> [Task to complete]:
Range to reproduce from the entries below: the line with "You are a computer-use agent. The width", the line with "Click the Netflix", and every line in between. Give them exactly and give nothing else.

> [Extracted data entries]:

"""

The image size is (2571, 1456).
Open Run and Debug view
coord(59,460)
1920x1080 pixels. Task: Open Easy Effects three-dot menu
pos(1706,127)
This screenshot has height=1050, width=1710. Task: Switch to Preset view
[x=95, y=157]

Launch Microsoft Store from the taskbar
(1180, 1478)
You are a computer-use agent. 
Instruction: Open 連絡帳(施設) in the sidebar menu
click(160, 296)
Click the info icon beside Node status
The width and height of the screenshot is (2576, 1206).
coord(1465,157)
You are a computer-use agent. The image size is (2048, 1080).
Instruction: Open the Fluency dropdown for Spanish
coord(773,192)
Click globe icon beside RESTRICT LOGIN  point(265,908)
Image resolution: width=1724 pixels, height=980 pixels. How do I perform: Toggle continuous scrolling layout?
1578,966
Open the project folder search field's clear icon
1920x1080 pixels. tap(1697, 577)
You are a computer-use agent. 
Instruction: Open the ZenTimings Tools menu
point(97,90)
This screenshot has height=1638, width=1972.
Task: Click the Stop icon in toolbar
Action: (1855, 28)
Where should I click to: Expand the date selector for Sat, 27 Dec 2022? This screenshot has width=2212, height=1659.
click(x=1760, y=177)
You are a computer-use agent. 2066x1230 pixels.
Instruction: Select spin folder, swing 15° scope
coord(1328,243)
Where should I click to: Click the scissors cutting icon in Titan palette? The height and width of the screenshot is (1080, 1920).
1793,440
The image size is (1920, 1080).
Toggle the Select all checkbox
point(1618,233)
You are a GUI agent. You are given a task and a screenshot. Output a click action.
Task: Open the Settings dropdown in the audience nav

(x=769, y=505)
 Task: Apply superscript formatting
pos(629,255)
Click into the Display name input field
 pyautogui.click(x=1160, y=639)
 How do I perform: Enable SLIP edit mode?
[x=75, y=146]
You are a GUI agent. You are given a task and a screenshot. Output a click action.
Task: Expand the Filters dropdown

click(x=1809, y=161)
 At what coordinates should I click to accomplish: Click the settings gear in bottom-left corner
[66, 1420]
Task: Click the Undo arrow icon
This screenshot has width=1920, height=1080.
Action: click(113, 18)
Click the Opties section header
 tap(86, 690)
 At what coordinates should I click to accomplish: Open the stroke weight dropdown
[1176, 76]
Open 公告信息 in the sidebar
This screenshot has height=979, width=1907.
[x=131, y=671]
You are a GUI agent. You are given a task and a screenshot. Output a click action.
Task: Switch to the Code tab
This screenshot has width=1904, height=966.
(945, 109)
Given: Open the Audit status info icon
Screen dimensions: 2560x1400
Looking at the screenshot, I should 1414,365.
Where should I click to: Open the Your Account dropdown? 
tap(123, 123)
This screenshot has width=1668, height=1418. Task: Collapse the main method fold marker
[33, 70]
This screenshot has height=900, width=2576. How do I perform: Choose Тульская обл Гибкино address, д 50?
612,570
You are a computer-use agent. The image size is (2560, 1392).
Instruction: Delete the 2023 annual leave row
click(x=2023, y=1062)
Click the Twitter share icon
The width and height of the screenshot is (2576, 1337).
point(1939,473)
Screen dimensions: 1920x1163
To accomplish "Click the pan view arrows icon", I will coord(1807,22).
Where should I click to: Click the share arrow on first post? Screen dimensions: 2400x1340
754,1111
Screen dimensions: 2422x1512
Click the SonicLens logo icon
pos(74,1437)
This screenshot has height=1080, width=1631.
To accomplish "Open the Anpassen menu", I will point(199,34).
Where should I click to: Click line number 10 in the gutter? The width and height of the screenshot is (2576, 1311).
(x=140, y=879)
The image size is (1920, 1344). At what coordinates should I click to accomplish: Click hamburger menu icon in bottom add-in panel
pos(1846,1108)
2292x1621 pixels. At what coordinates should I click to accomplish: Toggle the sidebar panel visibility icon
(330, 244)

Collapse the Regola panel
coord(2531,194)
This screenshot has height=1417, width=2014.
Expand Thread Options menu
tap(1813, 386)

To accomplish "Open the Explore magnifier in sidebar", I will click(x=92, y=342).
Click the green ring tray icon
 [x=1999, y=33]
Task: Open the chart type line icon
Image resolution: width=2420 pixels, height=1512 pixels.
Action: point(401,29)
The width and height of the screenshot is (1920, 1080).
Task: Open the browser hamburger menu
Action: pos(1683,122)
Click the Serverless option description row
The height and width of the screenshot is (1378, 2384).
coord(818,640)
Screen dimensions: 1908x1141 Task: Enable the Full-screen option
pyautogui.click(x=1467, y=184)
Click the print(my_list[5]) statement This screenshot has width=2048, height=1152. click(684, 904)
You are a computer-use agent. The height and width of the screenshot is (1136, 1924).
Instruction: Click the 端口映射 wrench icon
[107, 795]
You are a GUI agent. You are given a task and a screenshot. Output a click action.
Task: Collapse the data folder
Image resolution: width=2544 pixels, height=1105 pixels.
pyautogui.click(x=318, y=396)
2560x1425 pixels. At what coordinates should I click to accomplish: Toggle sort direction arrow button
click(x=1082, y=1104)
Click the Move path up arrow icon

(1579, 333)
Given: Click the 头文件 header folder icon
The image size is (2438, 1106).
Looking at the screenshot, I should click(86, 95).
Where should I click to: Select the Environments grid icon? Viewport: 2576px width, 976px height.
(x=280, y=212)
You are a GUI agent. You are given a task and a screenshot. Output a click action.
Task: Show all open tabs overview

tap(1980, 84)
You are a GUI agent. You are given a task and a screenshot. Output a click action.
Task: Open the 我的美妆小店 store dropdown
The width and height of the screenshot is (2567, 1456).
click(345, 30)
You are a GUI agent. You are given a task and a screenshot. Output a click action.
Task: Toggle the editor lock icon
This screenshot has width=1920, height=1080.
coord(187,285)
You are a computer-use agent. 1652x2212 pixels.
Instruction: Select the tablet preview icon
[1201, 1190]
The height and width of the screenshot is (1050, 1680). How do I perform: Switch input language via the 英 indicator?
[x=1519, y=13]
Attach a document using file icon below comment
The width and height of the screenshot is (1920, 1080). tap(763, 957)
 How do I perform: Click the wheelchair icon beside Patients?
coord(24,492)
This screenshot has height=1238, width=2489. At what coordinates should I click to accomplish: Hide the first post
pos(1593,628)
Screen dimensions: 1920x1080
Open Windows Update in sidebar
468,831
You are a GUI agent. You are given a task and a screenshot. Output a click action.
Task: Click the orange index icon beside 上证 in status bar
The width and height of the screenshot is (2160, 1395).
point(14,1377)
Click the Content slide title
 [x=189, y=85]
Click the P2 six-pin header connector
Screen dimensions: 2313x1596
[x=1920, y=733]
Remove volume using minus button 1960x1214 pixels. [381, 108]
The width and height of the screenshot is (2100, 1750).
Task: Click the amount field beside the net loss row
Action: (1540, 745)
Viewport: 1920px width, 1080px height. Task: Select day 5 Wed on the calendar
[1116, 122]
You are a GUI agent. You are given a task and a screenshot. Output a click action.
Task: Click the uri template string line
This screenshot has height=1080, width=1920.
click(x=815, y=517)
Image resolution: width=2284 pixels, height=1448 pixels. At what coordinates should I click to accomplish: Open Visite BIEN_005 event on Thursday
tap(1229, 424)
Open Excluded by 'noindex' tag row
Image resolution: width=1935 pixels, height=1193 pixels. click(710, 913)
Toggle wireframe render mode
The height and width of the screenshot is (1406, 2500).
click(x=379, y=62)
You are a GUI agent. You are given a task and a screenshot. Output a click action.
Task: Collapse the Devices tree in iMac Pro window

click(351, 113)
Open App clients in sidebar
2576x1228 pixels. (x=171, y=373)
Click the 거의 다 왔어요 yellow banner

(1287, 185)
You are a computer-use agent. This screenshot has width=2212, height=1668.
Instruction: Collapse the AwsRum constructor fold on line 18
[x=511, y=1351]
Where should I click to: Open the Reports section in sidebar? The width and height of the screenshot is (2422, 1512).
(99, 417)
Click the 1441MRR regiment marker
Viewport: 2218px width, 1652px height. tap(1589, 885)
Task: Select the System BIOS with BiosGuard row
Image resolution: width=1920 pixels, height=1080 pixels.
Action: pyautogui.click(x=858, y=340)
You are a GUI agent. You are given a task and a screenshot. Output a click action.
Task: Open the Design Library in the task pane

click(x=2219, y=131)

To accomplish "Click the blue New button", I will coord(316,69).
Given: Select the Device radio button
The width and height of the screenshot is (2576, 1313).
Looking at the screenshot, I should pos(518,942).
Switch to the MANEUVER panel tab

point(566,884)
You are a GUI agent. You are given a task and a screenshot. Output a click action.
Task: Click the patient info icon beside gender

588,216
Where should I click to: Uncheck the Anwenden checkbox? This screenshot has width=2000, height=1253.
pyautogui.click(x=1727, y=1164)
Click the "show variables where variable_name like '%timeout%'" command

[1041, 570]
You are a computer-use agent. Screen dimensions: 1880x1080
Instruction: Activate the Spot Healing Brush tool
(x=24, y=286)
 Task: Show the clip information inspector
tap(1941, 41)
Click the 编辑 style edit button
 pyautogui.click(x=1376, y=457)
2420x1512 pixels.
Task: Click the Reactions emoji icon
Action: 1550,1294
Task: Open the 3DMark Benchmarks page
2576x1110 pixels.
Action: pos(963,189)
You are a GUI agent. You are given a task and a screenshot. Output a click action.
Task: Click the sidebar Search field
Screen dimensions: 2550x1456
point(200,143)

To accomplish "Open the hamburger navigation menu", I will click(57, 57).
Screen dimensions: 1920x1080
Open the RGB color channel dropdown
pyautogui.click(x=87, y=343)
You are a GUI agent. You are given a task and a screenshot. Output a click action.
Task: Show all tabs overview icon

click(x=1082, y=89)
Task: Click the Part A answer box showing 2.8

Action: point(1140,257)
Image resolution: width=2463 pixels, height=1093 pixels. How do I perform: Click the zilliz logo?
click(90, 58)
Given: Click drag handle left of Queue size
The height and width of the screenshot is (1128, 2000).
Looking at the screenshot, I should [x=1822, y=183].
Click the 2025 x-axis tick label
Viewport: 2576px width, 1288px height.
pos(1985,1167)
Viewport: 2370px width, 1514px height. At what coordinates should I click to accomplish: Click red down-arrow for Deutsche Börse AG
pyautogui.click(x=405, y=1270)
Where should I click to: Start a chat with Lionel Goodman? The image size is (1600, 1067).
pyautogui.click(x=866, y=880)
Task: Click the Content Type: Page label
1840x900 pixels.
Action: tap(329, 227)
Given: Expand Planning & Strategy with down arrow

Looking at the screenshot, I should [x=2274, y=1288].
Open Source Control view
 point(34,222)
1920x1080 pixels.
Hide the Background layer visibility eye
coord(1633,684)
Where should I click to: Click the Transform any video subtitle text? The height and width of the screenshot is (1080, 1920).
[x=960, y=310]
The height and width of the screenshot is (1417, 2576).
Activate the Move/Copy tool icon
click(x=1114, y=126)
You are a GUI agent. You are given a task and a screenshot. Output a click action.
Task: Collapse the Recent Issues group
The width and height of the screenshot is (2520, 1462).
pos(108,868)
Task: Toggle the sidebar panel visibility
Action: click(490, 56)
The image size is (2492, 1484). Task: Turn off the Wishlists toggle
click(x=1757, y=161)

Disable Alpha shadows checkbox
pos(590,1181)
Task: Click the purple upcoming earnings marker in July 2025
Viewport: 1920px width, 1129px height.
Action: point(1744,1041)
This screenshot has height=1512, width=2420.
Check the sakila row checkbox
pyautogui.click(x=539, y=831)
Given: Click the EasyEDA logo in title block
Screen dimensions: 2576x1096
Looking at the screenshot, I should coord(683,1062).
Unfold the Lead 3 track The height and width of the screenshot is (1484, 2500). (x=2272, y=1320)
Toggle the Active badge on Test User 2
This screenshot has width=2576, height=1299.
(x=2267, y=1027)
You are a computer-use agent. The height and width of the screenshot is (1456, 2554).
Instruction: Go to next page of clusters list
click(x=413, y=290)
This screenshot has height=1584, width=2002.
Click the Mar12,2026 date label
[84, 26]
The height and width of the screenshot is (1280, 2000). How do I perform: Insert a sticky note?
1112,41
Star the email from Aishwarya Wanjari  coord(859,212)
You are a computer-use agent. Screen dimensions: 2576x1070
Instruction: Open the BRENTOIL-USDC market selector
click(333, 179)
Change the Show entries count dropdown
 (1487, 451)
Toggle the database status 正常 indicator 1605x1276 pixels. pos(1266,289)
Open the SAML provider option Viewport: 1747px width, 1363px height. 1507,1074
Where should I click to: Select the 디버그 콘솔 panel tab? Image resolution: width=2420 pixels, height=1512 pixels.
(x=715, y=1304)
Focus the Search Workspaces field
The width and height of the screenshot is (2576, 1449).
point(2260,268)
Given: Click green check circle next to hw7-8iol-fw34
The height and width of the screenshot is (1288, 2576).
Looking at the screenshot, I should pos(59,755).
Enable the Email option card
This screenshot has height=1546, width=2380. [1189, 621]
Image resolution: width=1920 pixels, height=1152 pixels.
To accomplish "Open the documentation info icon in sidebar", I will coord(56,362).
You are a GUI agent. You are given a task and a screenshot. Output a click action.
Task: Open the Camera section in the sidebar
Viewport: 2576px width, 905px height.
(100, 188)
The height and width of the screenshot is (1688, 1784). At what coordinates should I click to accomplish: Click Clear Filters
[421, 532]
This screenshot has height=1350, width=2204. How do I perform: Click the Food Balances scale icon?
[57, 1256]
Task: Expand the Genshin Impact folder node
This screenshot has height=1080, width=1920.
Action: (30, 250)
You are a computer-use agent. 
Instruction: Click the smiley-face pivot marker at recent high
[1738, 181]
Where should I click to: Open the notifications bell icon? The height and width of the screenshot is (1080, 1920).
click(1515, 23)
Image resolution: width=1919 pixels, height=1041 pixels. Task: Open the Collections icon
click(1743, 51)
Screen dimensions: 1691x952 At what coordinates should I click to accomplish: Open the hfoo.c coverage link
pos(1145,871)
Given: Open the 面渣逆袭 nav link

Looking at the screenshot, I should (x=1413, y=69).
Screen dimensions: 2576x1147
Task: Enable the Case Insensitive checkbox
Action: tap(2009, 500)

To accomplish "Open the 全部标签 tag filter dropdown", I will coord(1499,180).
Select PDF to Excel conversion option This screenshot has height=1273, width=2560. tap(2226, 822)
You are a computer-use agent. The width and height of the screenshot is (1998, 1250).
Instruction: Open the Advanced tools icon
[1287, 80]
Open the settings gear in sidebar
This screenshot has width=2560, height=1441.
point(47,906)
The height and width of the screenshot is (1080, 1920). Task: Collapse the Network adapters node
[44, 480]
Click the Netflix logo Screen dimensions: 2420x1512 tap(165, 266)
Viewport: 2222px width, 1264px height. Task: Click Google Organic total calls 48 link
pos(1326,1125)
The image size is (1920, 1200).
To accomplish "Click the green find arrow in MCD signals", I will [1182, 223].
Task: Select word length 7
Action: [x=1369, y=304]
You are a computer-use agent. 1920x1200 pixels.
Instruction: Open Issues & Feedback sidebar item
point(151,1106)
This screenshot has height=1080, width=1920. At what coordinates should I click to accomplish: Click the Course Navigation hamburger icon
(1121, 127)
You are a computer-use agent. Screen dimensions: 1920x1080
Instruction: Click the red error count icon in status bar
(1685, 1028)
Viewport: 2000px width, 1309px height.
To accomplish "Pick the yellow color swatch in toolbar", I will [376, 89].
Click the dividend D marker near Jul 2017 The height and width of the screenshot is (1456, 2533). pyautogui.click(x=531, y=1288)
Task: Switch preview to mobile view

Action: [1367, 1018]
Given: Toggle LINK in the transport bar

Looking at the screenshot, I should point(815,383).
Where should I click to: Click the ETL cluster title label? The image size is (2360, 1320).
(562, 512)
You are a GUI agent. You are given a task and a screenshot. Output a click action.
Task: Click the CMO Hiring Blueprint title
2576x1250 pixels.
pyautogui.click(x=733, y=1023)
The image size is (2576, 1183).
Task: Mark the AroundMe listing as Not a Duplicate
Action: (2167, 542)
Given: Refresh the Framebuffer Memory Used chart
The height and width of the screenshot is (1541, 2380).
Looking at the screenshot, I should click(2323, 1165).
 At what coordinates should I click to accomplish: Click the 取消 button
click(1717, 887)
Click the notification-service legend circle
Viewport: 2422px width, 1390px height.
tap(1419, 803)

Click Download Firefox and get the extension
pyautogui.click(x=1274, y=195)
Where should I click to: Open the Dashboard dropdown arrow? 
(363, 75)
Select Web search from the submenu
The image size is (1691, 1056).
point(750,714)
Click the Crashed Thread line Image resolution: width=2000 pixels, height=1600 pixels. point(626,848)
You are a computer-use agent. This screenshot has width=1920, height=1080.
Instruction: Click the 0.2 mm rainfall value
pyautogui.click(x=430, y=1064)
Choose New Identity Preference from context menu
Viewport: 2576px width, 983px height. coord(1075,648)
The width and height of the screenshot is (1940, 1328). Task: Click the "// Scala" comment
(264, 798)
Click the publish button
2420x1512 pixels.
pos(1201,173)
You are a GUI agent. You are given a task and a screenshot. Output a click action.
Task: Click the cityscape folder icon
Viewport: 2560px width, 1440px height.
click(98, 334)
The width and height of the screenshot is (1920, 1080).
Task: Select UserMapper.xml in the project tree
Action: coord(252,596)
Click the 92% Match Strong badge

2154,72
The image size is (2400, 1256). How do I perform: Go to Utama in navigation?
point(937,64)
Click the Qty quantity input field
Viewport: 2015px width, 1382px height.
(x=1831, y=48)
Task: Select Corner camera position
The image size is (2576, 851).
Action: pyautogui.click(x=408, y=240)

"""

> [Answer for the task]:
You are a computer-use agent. The width and height of the screenshot is (1998, 1250).
Instruction: Open the Advanced tools icon
[1287, 80]
Open the settings gear in sidebar
This screenshot has width=2560, height=1441.
point(47,906)
The height and width of the screenshot is (1080, 1920). Task: Collapse the Network adapters node
[44, 480]
Click the Netflix logo Screen dimensions: 2420x1512 tap(165, 266)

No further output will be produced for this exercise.